The current methods of performing MAHO require that several measurements be made over multiple time periods in order to obtain information on all of the potential hand- off candidates. Multiple measurements are required because the control signal for each cell is set up to transmit on different frequencies, making it impractical for the receiver to shift between as many as 24 different frequencies (depending upon the reuse pattern) within one time period. This creates a further problem in that by the time the last measurements are made, the first measurements are rendered inaccurate because the subscriber has changed locations. Change of location causes a change in lognormal (sometimes referred to as shadowing caused by buildings) . These changes occur on the order of seconds. Thus, it is desirable to have a measuring scheme which performs averaging over short periods (not more than several seconds) .

Therefore, in order to perform a MAHO function in an efficient manner, there is a need for a method of measuring the received power from a plurality of cell sites in as short a time as possible.

Summary of the Invention

The present invention consists of a method for performing MAHO in a communication system having a plurality of base sites, each base site having an identifying signal. A ID signal from each base site is transmitted during a synchronized MAHO time frame. The power of each ID signal is measured and the results are used to make a hand-off decision.

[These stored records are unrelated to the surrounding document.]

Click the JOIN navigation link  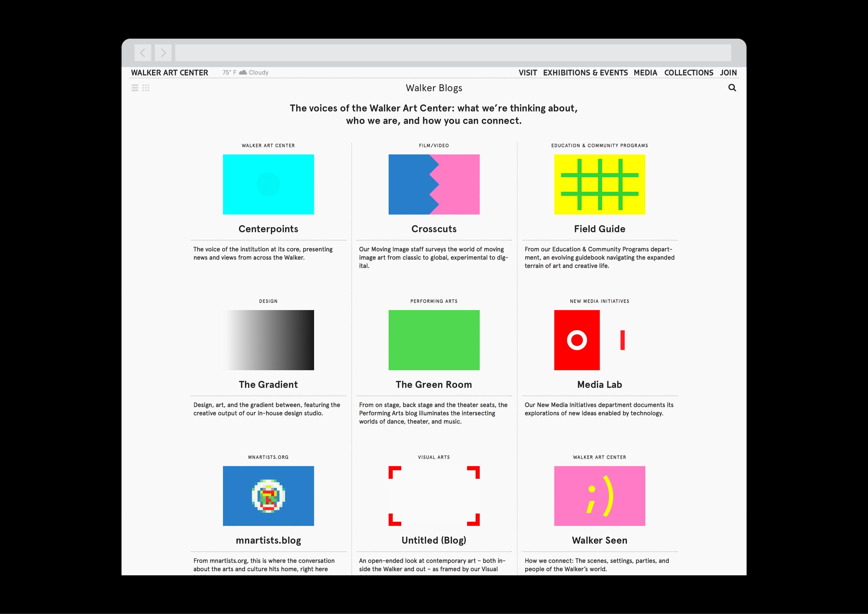click(x=728, y=73)
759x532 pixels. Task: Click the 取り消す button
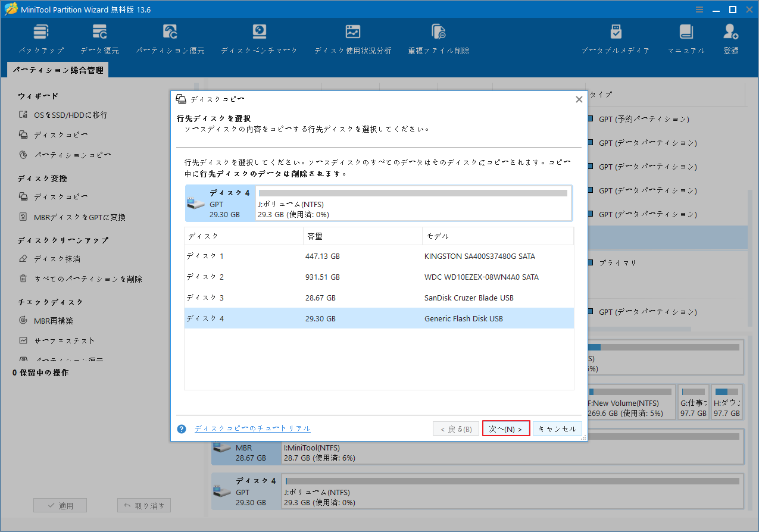pos(143,505)
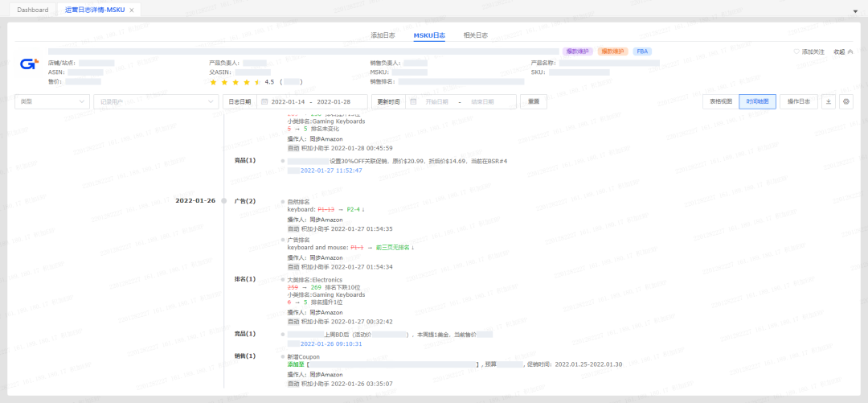868x403 pixels.
Task: Switch to 表格视图 table view
Action: click(720, 101)
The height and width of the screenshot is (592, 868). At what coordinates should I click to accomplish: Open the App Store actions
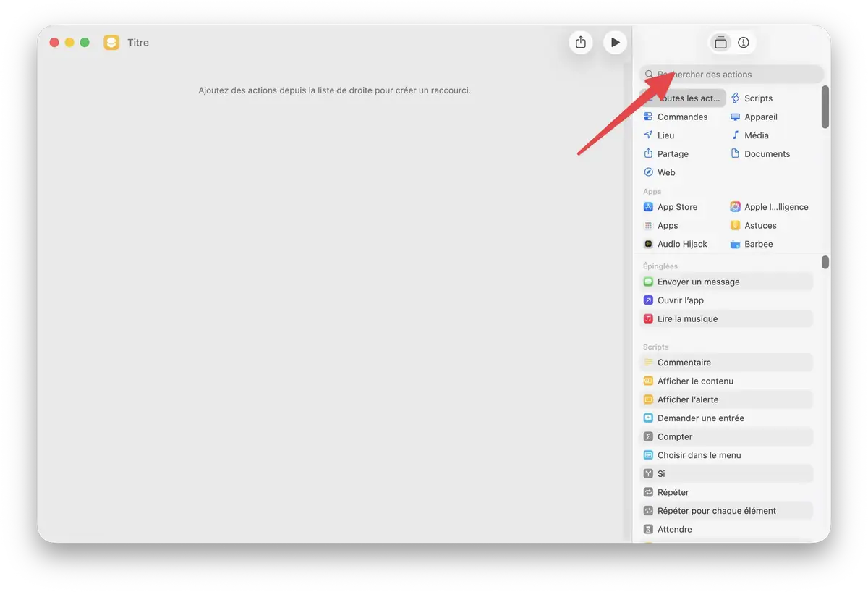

Brief Description of the Drawings

FIG. 1 is a graphical representation of a portion of a cellular communication system; FIG. 2 is a time line of a data stream illustrating a method of performing MAHO;

FIG. 3 is a time line of a data stream illustrating a method of performing MAHO in accordance with the present invention; FIG. 4 is a block diagram of a portion of a receiving circuit for measuring power to be used in making a MAHO decision in accordance with the present invention; and

FIGS. 5 and 6 are process flow diagrams of a method embodying the present invention.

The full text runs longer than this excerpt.